Where a line contains the word "under", copy that line from the records below.

─── Records to use ───

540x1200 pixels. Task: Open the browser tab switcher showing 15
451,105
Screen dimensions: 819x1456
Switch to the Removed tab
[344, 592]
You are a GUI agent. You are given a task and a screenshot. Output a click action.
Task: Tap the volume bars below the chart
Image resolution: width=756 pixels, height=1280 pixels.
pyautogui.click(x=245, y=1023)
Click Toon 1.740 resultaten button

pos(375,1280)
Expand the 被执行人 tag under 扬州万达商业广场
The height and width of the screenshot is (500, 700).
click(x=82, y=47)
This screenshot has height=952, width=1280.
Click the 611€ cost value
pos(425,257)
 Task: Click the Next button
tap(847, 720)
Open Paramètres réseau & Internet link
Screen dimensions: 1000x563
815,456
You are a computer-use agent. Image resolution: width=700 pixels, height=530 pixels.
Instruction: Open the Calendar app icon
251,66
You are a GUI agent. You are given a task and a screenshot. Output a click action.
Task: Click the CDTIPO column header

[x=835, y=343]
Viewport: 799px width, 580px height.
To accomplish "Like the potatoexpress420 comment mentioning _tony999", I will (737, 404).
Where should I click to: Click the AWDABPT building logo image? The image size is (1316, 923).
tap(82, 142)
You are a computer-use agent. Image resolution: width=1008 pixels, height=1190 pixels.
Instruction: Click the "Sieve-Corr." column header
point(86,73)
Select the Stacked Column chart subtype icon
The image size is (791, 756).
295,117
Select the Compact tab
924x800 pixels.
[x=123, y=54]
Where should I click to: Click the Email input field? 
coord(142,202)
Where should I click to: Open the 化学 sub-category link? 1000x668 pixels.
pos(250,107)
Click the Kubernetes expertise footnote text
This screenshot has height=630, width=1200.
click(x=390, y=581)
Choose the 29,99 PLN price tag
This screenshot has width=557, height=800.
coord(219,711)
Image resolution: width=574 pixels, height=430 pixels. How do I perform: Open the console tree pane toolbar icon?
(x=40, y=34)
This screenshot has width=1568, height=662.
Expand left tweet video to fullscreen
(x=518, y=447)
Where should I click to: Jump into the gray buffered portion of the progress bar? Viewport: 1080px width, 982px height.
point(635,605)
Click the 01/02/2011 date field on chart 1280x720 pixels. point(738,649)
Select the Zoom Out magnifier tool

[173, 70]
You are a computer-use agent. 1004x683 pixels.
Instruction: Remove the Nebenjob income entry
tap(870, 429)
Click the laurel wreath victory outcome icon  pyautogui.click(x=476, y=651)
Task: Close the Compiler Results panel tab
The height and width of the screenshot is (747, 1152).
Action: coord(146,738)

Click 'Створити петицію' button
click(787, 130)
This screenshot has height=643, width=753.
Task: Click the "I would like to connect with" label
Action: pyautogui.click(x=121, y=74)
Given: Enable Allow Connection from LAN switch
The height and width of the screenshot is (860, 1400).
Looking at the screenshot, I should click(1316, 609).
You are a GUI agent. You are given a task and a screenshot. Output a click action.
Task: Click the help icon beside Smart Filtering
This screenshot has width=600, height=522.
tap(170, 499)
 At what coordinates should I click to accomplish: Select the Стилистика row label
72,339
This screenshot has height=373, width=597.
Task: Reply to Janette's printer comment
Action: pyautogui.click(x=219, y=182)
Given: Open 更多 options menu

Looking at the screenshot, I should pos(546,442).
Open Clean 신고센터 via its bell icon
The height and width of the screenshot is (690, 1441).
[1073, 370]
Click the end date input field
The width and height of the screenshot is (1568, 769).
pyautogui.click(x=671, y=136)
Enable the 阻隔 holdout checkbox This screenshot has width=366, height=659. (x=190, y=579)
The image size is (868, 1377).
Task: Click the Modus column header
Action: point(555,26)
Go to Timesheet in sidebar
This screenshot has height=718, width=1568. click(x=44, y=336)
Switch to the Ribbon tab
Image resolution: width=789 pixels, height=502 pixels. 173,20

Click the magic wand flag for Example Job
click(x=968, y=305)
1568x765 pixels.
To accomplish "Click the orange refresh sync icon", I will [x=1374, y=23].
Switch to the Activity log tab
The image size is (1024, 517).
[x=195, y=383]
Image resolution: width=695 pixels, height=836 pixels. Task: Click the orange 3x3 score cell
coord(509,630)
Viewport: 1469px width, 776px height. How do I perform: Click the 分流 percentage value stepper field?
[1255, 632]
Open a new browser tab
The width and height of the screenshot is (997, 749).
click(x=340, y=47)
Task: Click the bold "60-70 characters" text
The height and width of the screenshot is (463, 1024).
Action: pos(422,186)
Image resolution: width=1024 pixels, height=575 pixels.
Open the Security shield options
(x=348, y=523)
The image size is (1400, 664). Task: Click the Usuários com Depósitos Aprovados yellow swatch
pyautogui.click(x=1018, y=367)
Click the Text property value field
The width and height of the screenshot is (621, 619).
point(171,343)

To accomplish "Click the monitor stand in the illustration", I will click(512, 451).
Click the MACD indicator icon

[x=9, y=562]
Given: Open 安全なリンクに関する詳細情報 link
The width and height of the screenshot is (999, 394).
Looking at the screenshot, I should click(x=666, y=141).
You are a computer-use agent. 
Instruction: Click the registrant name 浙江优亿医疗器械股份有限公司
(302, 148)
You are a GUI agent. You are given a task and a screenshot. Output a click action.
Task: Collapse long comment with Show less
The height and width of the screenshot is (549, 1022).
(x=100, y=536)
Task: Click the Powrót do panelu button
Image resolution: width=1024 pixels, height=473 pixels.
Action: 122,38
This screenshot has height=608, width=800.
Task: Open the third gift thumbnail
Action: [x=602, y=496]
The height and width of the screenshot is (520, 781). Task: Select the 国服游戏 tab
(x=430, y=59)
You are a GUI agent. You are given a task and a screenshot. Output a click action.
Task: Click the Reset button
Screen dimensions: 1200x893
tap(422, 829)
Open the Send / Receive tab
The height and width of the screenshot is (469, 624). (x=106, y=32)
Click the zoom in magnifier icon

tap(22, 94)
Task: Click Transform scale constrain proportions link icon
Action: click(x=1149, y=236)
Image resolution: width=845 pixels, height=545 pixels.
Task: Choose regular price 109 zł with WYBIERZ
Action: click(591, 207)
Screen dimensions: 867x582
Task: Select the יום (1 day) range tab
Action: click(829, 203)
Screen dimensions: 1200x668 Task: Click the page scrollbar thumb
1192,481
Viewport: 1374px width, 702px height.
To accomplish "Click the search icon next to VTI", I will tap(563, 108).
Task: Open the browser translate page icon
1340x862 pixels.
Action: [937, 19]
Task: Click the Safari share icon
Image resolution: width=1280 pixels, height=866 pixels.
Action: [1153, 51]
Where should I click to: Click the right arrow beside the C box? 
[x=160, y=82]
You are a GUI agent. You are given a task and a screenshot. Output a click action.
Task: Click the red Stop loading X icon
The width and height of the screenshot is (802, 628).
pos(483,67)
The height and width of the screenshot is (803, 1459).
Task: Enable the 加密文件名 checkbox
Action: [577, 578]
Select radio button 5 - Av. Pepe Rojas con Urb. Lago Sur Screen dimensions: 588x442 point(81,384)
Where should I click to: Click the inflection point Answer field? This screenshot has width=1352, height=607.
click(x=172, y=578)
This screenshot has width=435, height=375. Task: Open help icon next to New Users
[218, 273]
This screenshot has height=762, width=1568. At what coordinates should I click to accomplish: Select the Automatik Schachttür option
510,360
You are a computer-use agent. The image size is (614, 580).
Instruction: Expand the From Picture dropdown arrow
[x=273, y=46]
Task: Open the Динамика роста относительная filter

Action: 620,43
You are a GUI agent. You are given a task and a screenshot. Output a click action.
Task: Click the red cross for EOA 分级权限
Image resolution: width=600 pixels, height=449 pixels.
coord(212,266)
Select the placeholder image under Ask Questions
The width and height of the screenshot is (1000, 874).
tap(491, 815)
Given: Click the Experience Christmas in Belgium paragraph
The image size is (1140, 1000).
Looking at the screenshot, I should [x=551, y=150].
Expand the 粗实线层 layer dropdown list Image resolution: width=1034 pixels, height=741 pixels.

───

:: Expected answer ::
Expand the 被执行人 tag under 扬州万达商业广场
Select the placeholder image under Ask Questions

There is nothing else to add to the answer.